**** Records supplied
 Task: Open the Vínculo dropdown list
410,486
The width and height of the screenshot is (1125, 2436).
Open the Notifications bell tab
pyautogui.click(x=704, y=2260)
********
What's needed is an exact copy of every entry.

• _Answer for the task_
 Task: Open the Vínculo dropdown list
410,486
The width and height of the screenshot is (1125, 2436).
Open the Notifications bell tab
pyautogui.click(x=704, y=2260)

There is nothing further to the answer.